The Brilliantly Bittersweet Past Lives Is Impossibly Romantic

Named partially for inyun—a Korean concept encompassing fate, intention and consequence, like a reincarnation-bridging butterfly effect—Past Lives’ bittersweet romance brings to mind Longfellow’s ships passing in the night. Not because the decades-spanning relationship between Greta Lee’s Nora and Teo Yoo’s Hae Sung is inconsequential, but because it is consequential in spite of its briefness and its emotional opacity. It reminds us that it is possible to encounter magic, conjured by the flow of everyday actions, when we pass people multiple times along our lives’ intertwining rivers. It reminds us that tethering your life to someone else’s to brave the current together is an act of defiant perseverance. Drawing from a long tradition of yearning romances, while showcasing debut writer/director Celine Song’s unique abilities with precise writing and delicate scene-crafting, Past Lives flows from decade to decade with ease, encompassing immigration, coming-of-age, and creative and romantic ennui—only to reach a heartrending acceptance of our exquisite inability to have it all.
Nora isn’t really caught between East and West, just as she is never really caught between her childhood crush Hae Sung and her husband Arthur (John Magaro). Whenever we meet her—whether as a kid, about to leave Hae Sung and Korea behind, or as a twentysomething connecting with him on Skype, or as a married woman hosting his visit to New York—she’s made her choices, or has had them made for her. As Past Lives takes us through its time jumps, we understand that the divergent desires pulling on Nora and Hae Sung are simply heightened versions of the forces acting on all of us. We all get through the day, magnetically suspended between our regrets and our realities.
Song’s strongest thematic thrust as she navigates the film’s three acts—spanning Nora’s childhood, loneliness, reconnection, loss and re-reconnection—is that this isn’t exceptional. The initial, underplayed childhood crush is chaperoned and shot with an emphasis on the physical, adult obstructions that keep kids apart (seatbelts, branching paths home, sculptures in the park that become impromptu jungle gyms) and the little things that bind kids together. Grades are a sticking point, as is crying. A head rests on a shoulder. Hands are held. But it can’t last. On Nora’s last day, Hae Sung can barely bring himself to look at her, let alone speak to her, on their forked walk back from school.

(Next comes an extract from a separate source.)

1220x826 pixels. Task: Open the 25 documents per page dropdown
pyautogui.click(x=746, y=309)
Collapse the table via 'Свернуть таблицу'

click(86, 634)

A dozen years later, the urban isolation and yearning of Wong Kar-wai permeates the screen as Nora crawls into her cramped apartment and Hae Sung pounds soju in a packed bar. But Past Lives excels because they aren’t positioned as eternally bound lovers who will always reunite, or as tragic heroes, their longing frozen on video chat like a digital Tantalus. Their awkward yet warm conversation, after Nora finds Hae Sung on Facebook, is one of easy familiarity. Lee’s nervous playwright keeps messing with her hair, and her Korean has gotten a little rusty. Yoo’s bottled-up engineer is as creaky as a smitten Tin Man. But Song’s shallow focus, allowing the words on their computer screens to blur, and tight framing draws them together in a tight hug, though they’re speaking across the world. But, just as Nora’s move loomed over her childhood, her ambition looms over this relationship. She can’t be waiting around, dividing her brain between time zones, when she’s got plays to write and dreams to achieve.
Another dozen years go by, bringing us to the era of Past Lives’ winning barroom prologue. Nora has married a fellow writer, while a break-up has led Hae Sung to finally make the trip to New York that he never could. As we return to the opening moments, where off-screen voyeurs try to guess the relationship between Nora, Arthur and Hae Sung, we realize that we’ve been lovingly duped into carrying the weight of three full lives on our shoulders. Despite seeing so little of them that two-and-a-half decades were able to be smooshed into an hour-forty-five, Song’s scalpel carves out exactly what we need to know.